Today the shelled, looted, bullet scarred and blockaded national museum of Iraq opens its doors again, with most of its greatest treasures safe and on display once more.

It is a remarkable feat. Even six months ago, when the antiquities department began to bring in small groups of specialists and journalists to see what had once been one of the world’s greatest and most famous collections, whole galleries were still wrapped up in plastic sheeting and the security situation was judged too precarious even to speculate on an opening date.

After the invasion of Iraq, the museum’s shuttered facade, punched by a tank shell, became a symbol of the destruction in war to museum curators and archaeologists around the world. .

In the security meltdown that was Baghdad, the building was judged too dangerous even for its own surviving staff, and its outspoken former director, Donny George, fled into exile after he found a paper wrapped bullet lying at the doorstep of his home — a potent death threat against his family.

During the war the building was left defenceless and for three days it was ransacked as an American tank stood by useless because its crew had no orders to intervene.

Today, many galleries are still closed and hundreds of objects are still undergoing delicate conservation work – including some of the exquisitely carved Nimrud ivories, thought safe from the bombs in a bank vault but damaged by sewage-contaminated flooding as water pumps failed. Although visitors are unlikely to notice, thousands of objects are still missing and unlikely ever to be recovered.

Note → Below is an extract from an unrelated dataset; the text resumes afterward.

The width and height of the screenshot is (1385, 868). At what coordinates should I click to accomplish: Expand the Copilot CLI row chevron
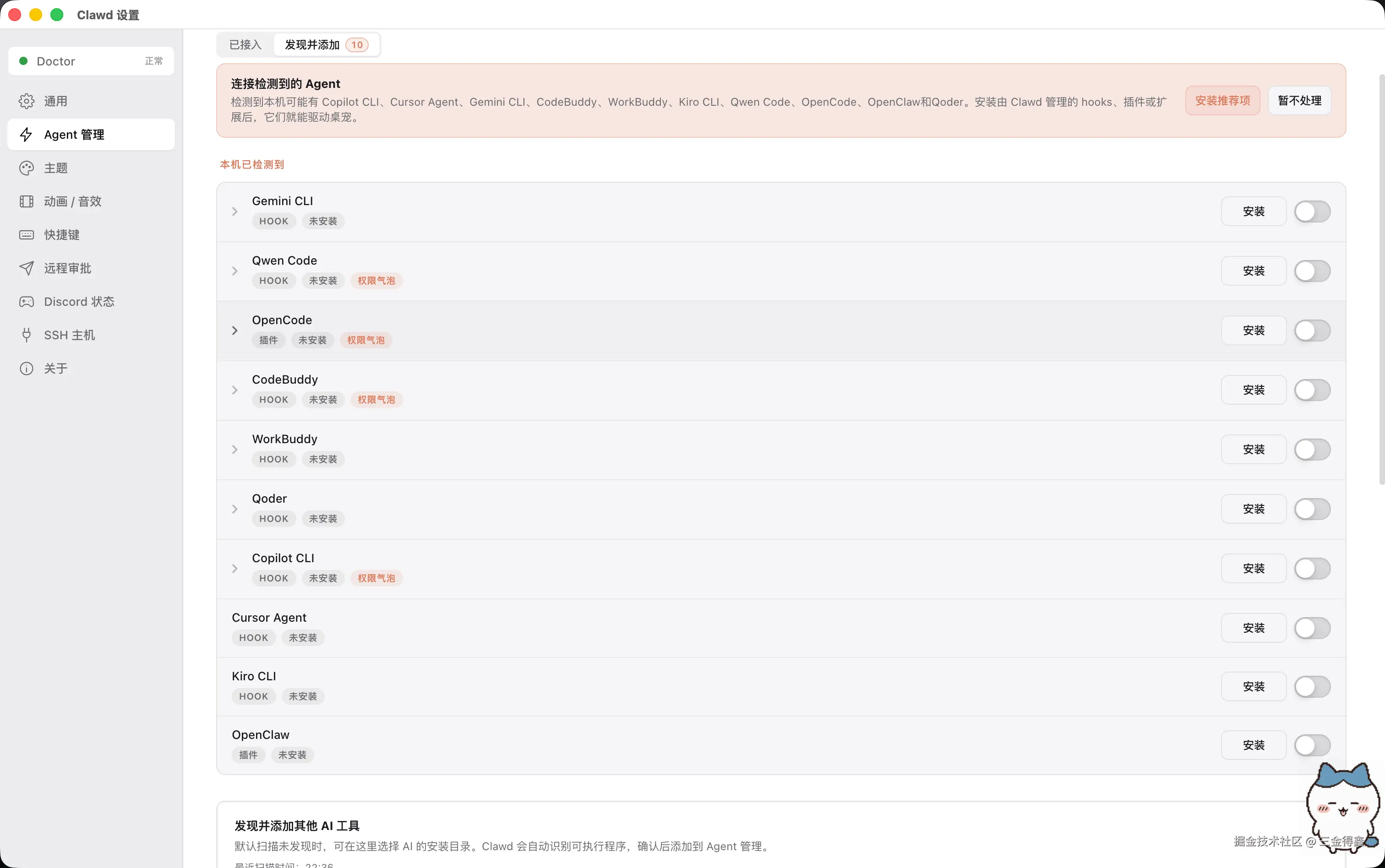coord(234,568)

In the joyful headlines over the recovery of iconic pieces such as the 5,500-year-old Warka Mask, a serenely enigmatic alabaster head smiling faintly at the absurdities of human folly, it was almost overlooked that thousands of small metal and clay pieces, inscribed tablets and amulets, seal cylinders, easy to smuggle, hard to trace, of little commercial value but priceless to historians, have almost certainly gone for ever.

The Warka Mask was recovered by the Americans after a tip-off, wrapped in rags and buried in farmland outside Baghdad. It is believed to have changed hands several times after it was stolen. The Warka Vase, a magnificently carved tall alabaster vase from the same period, snapped off at the base to steal it from its gallery, came back to the museum in pieces, wrapped in a blanket, in the boot of a car.

Many pieces were voluntarily returned by people who claimed to have held them for safe keeping. That may have been true in some cases but archaeologists believe that many were simply so famous they could neither be sold nor displayed.

That is not true of the little scraps of history, less beautiful but more precious to the experts: the poems and spells, star charts and family histories, shopping lists and tax bills inscribed on scruffy little lozenges of mudbrick or cough drop sized cylinder seals, which seeped out through Iraq’s borders into the world’s antiquities markets.

“I’m not aware of any major recovery of these pieces,” said Irving Finkel, curator of the current exhibition on Ancient Babylon at the British Museum.

“I’m not holding my breath for one.”

Finkel can read Babylonian cuneiform, and the treasures in his exhibition include a broken tablet recording Nebuchadnezzar’s capture of Jerusalem in 597BC, and a cylinder seal from 1300 BC, illustrating a ziggurat, almost certainly the origin of that wonder of the ancient world, the Hanging Gardens of Babylon.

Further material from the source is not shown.